97 anos de memórias para recordar - 2017 |
Um retângulo transparente separa-me do mundo real
Um rosto trançado em que a vida deixou muitas marcas, algumas lascas, várias alegrias
Através do retângulo tudo passa em desenfreada pressa
A experiência tem intrínseco o tempo, e o tempo a limitação de uma janela.
Se sou feliz? Muito. Sou grata também. Mas há um peso em cada ano que nublou em meus olhos a dádiva da leitura.
Quando o dia comprido chega, entre um café e um almoço, o pão caseiro cujas fatias se agigantavam nos pratos deixou de ser necessário. São tantas lembranças...

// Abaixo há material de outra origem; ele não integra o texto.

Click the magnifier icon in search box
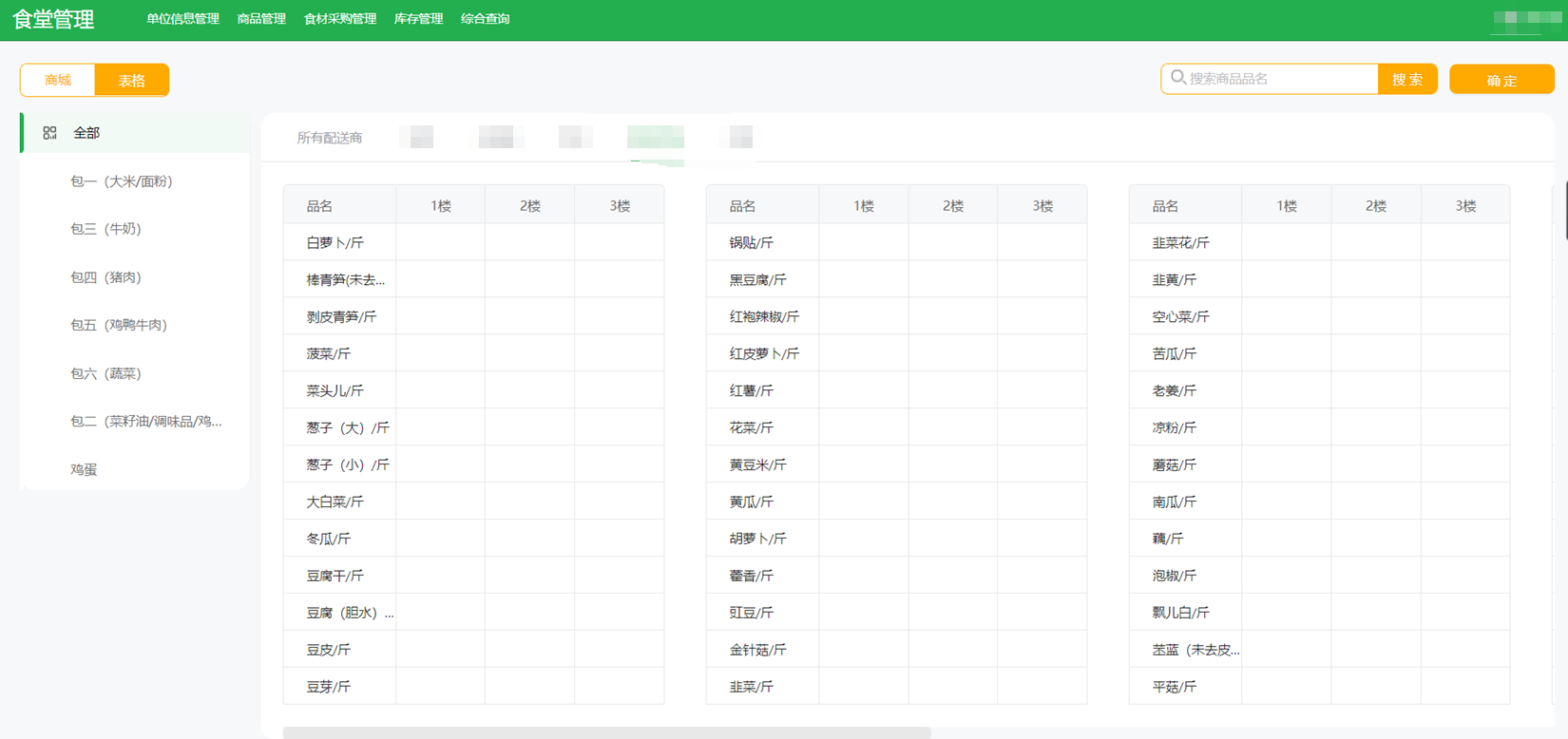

E o Matero? Sempre aparecia um novo. De repente, sob o olhar severo e germânico do marido dedicado, um cão sem dono era adotado. Ou era Matero ou era Rex. Logo se tornava um membro da família com direito a um pedaço de linguiça.
A casa, esta sim era uma relíquia. Com antiguidades e objetos valiosos. Vinha gente importante comprar e dava um orgulho só. Os preços eram rigorosamente calculados em dólar, escritos a caneta sobre a fita esparadrapo. A meia-noite todos os relógios faziam dim dom, dim dom, coisa de filme.
Vez ou outra a família se reunia para ouvir música alemã. Arriscado era tentar uma conversa nesta hora. Se era pra ouvir, era pra ouvir.
Jabuticabas e ximxins deveriam virar geleia, mas as crianças astutas burlavam a ordenança e comiam tudo escondido. E quando todos se reuniam era uma festa de pega-pega e esconde-esconde. Nada de Wi-Fi.
A felicidade era construída no dia a dia, na doação, no respeito, na união. Todos os dias o sabiá cantarolava enquanto o Rex e o Matero esperavam pelo seu pedaço de linguiça.
É assim que a vida vai passando. E agora só tem prédios altos na Rua XV de Novembro e as vitrines são feias.
Quando o retângulo transparente se torna tão cruel quanto às limitações que a velhice traz, só posso recordar em minha cadeira de balanço e esperar que alguém não somente passe em frente à minha janela, mas que dedique um tempo, um carinho, um beijo.
Porque todos tem ao final da vida uma janela e as suas memórias.